Advancements in Agent Reasoning and Collaboration

Chain of Thought (CoT) Decoding

Traditional language models often use greedy decoding (picking the most probable next token) or temperature sampling (introducing randomness). However, exploring “alternative top K tokens” in the decoding process can reveal inherent Chain of Thought paths within pre-trained LLMs without explicit prompting [01:13:51].

  • Method: By investigating top alternative tokens and longer decoding paths, models can achieve substantially better performance, especially in mathematical benchmarks [01:23:42].
  • Benefit: Longer Chain of Thought paths often correlate with increased model confidence in the final answer [01:18:03]. This technique can reduce the reliance on prompt engineering, as the model’s intrinsic reasoning is uncovered through search in the token space [01:27:01].

Ensemble of Agents

Another approach to improve performance is to use an ensemble of LLM agents in a debate format [01:38:49].

  • Method: Multiple LLMs are asked the same question, their answers are collected, and a majority vote (based on similarity of embeddings) determines the final answer [01:39:39].
  • Scalability: The accuracy of the LLM system scales with the number of agents in the ensemble [01:44:10]. An ensemble of smaller, less powerful models can outperform a single, larger model (e.g., an ensemble of Llama 2 13B models outperforms a single Llama 2 70B model) [01:45:01].
  • Heterogeneous Ensembles: The method supports ensembling diverse LLMs from different companies, potentially fostering a competitive environment where agent providers strive to offer the most helpful services [01:40:51].
  • Combination: Ensembling can be combined with Chain of Thought decoding for potentially even better results, albeit with increased computational cost [01:43:02].

Societal and Commercial Implications

User Interface Transformation

As AI agents become the primary users of applications, user interfaces (UIs) are expected to drastically change. UIs, currently optimized for human usability, will likely optimize for agent usability and inference cost efficiency. This could lead to UIs that are difficult for humans to use directly [00:36:55]. For example, a redesigned PowerPoint UI might enable agents to complete tasks in five actions instead of a hundred, leading to significant inference cost savings for companies like Microsoft [00:39:43].

Privacy and Control Concerns

The operation of these agents involves continuous screenshots and data being sent to developers (e.g., Microsoft data centers), raising significant privacy concerns [00:41:42].

  • A “safety model” continually assesses actions, potentially limiting what users can do if deemed “sketchy” or unapproved by the provider [00:41:48].
  • This could lead to a future where human control over computers is significantly reduced, resembling the scenario in “2001: A Space Odyssey” where the AI refuses commands [00:42:36].

The Gradual Singularity

The shift to a world dominated by AI agents is unlikely to be a singular, sudden event.
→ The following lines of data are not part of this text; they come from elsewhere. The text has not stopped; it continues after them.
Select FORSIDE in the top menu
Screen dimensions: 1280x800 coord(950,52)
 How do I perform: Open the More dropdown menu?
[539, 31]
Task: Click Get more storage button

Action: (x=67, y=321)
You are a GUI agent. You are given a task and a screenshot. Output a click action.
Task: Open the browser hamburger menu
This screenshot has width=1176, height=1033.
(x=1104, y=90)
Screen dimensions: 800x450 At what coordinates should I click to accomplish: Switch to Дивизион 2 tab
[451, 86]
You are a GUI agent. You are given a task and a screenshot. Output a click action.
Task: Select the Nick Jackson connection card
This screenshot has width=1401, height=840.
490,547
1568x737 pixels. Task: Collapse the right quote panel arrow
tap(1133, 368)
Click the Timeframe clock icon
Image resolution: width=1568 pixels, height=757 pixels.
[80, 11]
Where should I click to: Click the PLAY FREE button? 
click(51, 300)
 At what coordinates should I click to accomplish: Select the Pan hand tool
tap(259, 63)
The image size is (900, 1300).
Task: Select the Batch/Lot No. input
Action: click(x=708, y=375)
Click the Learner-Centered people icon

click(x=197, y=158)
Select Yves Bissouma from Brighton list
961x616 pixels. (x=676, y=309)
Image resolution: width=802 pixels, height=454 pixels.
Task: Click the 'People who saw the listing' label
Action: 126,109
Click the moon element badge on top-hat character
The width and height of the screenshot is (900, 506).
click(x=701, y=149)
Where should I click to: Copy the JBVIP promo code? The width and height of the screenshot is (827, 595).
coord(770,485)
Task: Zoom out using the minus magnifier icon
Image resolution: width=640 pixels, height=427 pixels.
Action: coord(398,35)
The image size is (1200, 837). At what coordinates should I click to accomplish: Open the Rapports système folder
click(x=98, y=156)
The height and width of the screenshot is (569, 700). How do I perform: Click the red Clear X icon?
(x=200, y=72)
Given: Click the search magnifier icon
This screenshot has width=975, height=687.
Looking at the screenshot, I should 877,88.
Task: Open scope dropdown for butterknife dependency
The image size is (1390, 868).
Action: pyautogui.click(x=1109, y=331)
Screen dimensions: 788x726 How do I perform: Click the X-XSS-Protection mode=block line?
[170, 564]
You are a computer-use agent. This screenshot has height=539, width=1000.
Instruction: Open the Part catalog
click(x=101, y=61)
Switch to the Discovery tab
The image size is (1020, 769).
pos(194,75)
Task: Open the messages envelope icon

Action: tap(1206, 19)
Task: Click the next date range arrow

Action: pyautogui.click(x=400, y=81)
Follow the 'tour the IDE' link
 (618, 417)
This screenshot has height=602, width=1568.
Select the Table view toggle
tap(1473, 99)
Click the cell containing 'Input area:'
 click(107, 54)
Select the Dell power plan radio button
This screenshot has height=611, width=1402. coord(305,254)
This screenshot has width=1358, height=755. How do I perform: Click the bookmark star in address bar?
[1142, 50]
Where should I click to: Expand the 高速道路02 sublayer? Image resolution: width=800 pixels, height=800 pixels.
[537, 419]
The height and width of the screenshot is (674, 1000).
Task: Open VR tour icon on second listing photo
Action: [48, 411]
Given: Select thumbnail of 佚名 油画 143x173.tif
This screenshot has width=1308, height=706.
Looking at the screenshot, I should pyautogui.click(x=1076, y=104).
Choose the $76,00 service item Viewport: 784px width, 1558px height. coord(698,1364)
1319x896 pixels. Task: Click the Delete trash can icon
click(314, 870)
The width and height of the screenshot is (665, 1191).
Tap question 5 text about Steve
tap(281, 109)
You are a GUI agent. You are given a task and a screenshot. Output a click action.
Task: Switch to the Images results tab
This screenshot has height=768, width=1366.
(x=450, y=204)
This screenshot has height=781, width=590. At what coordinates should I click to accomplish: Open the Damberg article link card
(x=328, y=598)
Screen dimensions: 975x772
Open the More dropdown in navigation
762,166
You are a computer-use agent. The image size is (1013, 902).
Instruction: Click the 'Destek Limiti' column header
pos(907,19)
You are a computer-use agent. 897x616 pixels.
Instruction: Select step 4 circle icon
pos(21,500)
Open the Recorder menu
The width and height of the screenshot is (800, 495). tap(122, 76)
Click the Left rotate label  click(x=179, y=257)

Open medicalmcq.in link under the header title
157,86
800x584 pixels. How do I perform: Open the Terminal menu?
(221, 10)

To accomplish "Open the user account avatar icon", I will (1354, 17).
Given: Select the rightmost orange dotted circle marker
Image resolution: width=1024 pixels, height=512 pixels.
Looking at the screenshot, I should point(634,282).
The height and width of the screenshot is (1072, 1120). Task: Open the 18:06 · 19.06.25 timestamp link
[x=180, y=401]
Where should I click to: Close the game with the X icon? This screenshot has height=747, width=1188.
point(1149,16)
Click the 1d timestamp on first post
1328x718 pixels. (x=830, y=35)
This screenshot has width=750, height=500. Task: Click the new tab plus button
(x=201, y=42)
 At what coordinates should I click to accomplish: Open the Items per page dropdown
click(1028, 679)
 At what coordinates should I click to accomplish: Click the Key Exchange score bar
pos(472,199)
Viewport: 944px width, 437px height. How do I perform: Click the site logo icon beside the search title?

Similar to the widespread adoption of cell phones, which fundamentally changed human behavior over a decade without a specific “singularity” moment, AI integration will likely be a gradual, background process [01:00:13]. This will transform daily tasks and human skills, with future generations potentially being more adept at voice commands than traditional typing [01:02:50].

Commercial Deployment

Companies like Microsoft are likely to integrate these AI agents directly into operating systems (e.g., Windows 12), offering them as built-in products [01:16:38]. The question remains whether other companies will offer third-party solutions, creating a competitive market, or if OS providers will maintain a “walled garden” approach [01:17:04].

Future Outlook

The rapid pace of research suggests that by the end of 2024, self-operating computers capable of performing daily tasks through natural language will be commonplace [01:15:31]. Continued scaling of LLMs, coupled with advancements in tokenization (e.g., Karpathy’s work on byte-pair encoding for more fundamental tokens) and self-play loops, will drive further progress toward ASI [01:59:16]. This will lead to a generalist superintelligence capable of performing virtually any task [01:59:54].